Capacité de l'organisme à soutenir un effort prolongé, reposant sur l'efficacité du système cardiovasculaire, des mitochondries et de la gestion des réserves énergétiques.

L’endurance est la capacité à maintenir un effort dans la durée. Elle dépend de la VO2 max, du seuil lactique, de l’efficacité énergétique et de la capacité à utiliser les graisses comme carburant.

Angle original (la flexibilité métabolique) : un athlète d’endurance performant possède une flexibilité métabolique développée — la capacité de passer facilement du carburant glucides au carburant graisses selon l’intensité.

À basse et moyenne intensité, le corps privilégie les graisses (réserves quasi illimitées). À haute intensité, il bascule sur le glycogène (réserves limitées, ~90 min). Un athlète entraîné « épargne » son glycogène en brûlant plus de graisses à intensité modérée — d’où une meilleure endurance.

Stratégies nutritionnelles :

  • Efforts < 60-90 min : pas besoin de ravitaillement, les réserves suffisent
  • Efforts > 90 min : apport de glucides pendant l’effort (30-60 g/h) pour épargner le glycogène et retarder le « mur »
  • « Train low, compete high » : certains athlètes s’entraînent parfois à faible réserve de glycogène pour stimuler les adaptations (plus de mitochondries, meilleure utilisation des graisses), puis rechargent pour la compétition

Le mur du marathonien : vers 30-35 km, le glycogène s’épuise.
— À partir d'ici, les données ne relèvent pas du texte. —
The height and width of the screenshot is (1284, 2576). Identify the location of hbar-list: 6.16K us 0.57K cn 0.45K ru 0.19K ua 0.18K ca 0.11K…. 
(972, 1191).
Sans ravitaillement, la performance s’effondre brutalement (« hitting the wall »). Une bonne stratégie glucidique et un entraînement à l’oxydation des graisses préviennent ce phénomène.

L’endurance se construit aussi par la biogenèse mitochondriale — l’entraînement crée plus de mitochondries, augmentant la capacité à produire de l’énergie en aérobie.